Sunday, March 25, 2012

Orange Cranberry Cream Cheese Muffins


Occasionally I make smaller muffins to have as a mid-afternoon snack in between clients. The cream cheese keeps the muffins moist and the orange zest adds so much flavor.

Ingredients:
2 cups whole wheat flour
¼ teaspoon salt
½ teaspoon baking powder
1 teaspoon vanilla extract
½ cup orange juice
Zest of medium orange
6 oz light cream cheese
2 eggs
2 Tablespoons canola oil
½ cup sugar
¼ cup dried cranberries
¼ cup chopped almonds
Greek yogurt for topping (optional)

Here's what you do:
Combine the first 3 ingredients and set aside. Combine the next 7 ingredients and then add the dry ingredients to the mixture. Add the cranberries and almonds. If you're making small ones, pour conservatively into muffin tins (if not, just fill 'em up!) and bake at 350 for 15 minutes. After cooling, dollop a spoonful of Greek yogurt on top before eating.

Breakfast Banana Bread


I love banana bread and I’m always playing around with ways to make it healthier and more filling. This one is my latest attempt and I really like it. It’s more of a filling breakfast type of banana bread, but it’s still really delicious and, truth be told, I’d snack on it anytime of day.

Ingredients:

2 cups whole wheat flour
½ cup Wheatina or other toasted wheat product
½ teaspoon baking powder
¼ teaspoon salt
1 teaspoon vanilla extract
½ cup sugar
2 eggs
½ cup skim milk or soy milk
2 Tablespoons vegetable oil
3 ripe bananas, mashed
½ cup chopped walnuts (optional)

Here's what you do:
Combine the first 4 ingredients in bowl and set aside. In separate bowl combine the remaining ingredients, except the walnuts. Add the dry mixture to the banana mixture until well blended. Add walnuts. Pour into bunt/cake pan or loaf pan and bake at 375 for 18-20 minutes.

Mango Walnut Muffins


I've been on a muffin kick. I think it's because I hate to waste food and I've found that I can pretty much make a muffin out of anything. Sweet or savory, it's alllll goooood.

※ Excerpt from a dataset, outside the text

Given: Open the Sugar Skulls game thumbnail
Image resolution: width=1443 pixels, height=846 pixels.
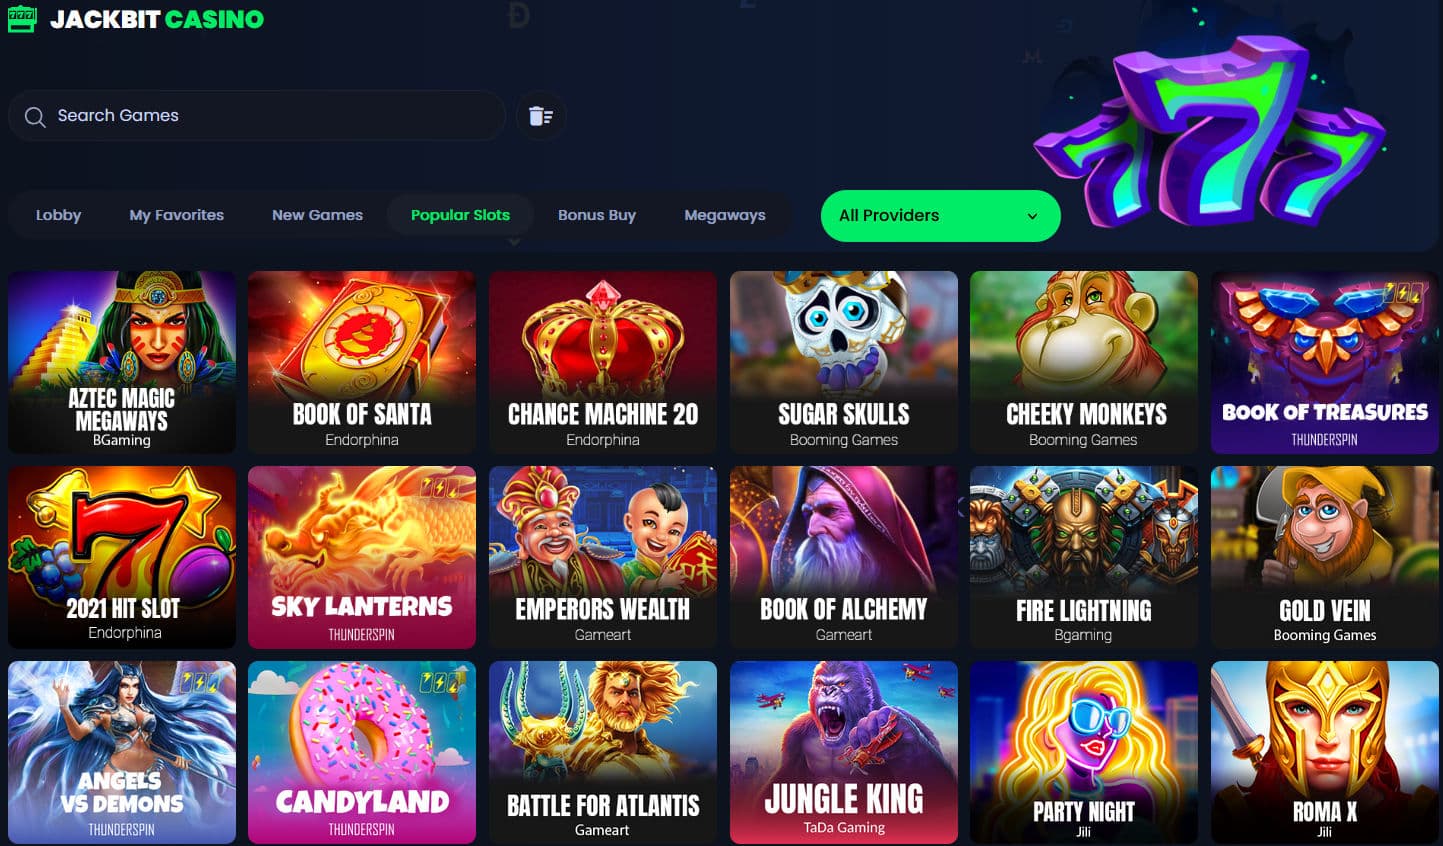Looking at the screenshot, I should (844, 362).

I had some dried mango slices in my cabinet and a few containers of Greek yogurt that needed to be used. And, well, there you go.

Ingredients
2 cups whole wheat flour
1 teaspoon baking powder
1/2 teaspoon baking soda
1/4 teaspoon salt
8 oz dried mango
1/4 cup hot water
10 oz plain Greek yogurt with honey
1/2 cup chopped walnuts
2 eggs
3/4 cup sugar
1 teaspoon vanilla

Here's what you do:
Combine the first 4 ingredients in a bowl and set aside. Put the mango in a bowl and add the hot water (enough to cover the mangoes). Once the mangoes are re-hydrated (about 5 minutes), chop into little pieces. Reserve the water.

Combine the yogurt, eggs, sugar, mango water and vanilla in a bowl. Add dry ingredients and then walnuts. Pour into muffin tins and bake at 350 degrees for about 12-14 minutes.